**Verilen metin**
⟨

M.Hacıali ile söyleşi

BasınSöyleşi

Mustafa Hacıali,

“Sağır” kalmasaydı, başaramazdı…

Kıbrıslı Türklerin büyük çoğunluğu ‘miş’ gibi, özgüvende yoksun iş yapmaya çalışır.

Bu topraklarda, alnının teriyle, dünya çapında, uluslararası rekabet edebilecek iş başaranların sayısı bir elin parmaklarını bulmaz.

Mustafa Hacı Ali, bu sıralamanın başındadır.

Kırnı Piliçleri, dünyanın alanında ilk sıradaki kuruluşu, geçmişi 1928’e uzanan Alman Aviagen, tarafından dünyanın en prestijli tavuk standardı ödüllerinden ROSS 145 ve ROSS 400 ödüllerine layık görüldü.

Ödüle layık görülmesinin nedeni işletmenin parasal olarak elde ettiği karlılık değil.

Hatta dikkat ettim, kriterlerde, “Bilançonuzu inceledik, çok para kazandınız”, yok.

***

Aviagen’nin coğrafi bölgemizdeki Teknik Operasyonlar Müdürü Murat Yakar’ı dinledik.

Hayvan refahına özenin önemine vurgu yaptı.

Tavukların genetiği ile oynanmadığını, doğal seleksiyonla, sağlıklı tavuklarla daha sağlıklı nesillerin nasıl yaratıldığını ve bu sürece uygun, en başarılı, en sağlıklı üretimde Kırnı Piliçleri’nin dünya çapında başarı yakaladığını anlattı.

Kırnı Piliçleri’nin uluslararası ödüle layık görülmesini bir Kıbrıslı Türk olarak çok farklı duygularla takdir ettim. Hani derler ya, “Kıbrıslılar, iş başaramaz”. Tam tersini, rakamlarla, dünya diliyle anlatımda gördüm.

⟩

**Sağlanan kayıtlar**
⟨

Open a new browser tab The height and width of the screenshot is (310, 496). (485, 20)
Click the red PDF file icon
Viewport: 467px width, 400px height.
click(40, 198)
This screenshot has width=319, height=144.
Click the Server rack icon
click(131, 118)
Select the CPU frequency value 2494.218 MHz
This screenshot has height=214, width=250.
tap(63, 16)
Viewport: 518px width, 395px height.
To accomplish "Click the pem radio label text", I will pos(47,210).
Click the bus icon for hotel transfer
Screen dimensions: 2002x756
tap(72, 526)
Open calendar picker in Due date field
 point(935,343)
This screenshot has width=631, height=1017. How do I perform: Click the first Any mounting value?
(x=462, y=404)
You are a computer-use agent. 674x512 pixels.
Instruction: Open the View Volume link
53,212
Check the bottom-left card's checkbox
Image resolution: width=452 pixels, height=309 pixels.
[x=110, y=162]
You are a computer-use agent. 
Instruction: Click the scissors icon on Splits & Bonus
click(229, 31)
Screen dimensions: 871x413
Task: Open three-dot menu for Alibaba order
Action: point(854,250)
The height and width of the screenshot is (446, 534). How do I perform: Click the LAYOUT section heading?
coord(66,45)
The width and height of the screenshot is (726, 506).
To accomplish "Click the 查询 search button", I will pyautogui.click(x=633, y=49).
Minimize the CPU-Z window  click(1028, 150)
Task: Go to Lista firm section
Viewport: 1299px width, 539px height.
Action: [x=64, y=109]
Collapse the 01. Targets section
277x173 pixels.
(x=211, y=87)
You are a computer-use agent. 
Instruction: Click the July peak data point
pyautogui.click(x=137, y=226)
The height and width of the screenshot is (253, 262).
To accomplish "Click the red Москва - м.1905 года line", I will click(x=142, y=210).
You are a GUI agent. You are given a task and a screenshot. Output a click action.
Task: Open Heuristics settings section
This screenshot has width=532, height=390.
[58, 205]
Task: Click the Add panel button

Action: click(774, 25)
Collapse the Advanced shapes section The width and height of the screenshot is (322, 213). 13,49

⟩

**Yönerge**
Mustafa Hacıali söyleşisinde "Mustafa Hacı Ali, bu" sözcükleriyle başlayıp "önemine vurgu yaptı." sözcükleriyle biten bölümü, iki ucu da dahil, hiçbir şeyini değiştirmeden yazıya geçirin.

**Görev çıktısı**
Mustafa Hacı Ali, bu sıralamanın başındadır.

Kırnı Piliçleri, dünyanın alanında ilk sıradaki kuruluşu, geçmişi 1928’e uzanan Alman Aviagen, tarafından dünyanın en prestijli tavuk standardı ödüllerinden ROSS 145 ve ROSS 400 ödüllerine layık görüldü.

Ödüle layık görülmesinin nedeni işletmenin parasal olarak elde ettiği karlılık değil.

Hatta dikkat ettim, kriterlerde, “Bilançonuzu inceledik, çok para kazandınız”, yok.

***

Aviagen’nin coğrafi bölgemizdeki Teknik Operasyonlar Müdürü Murat Yakar’ı dinledik.

Hayvan refahına özenin önemine vurgu yaptı.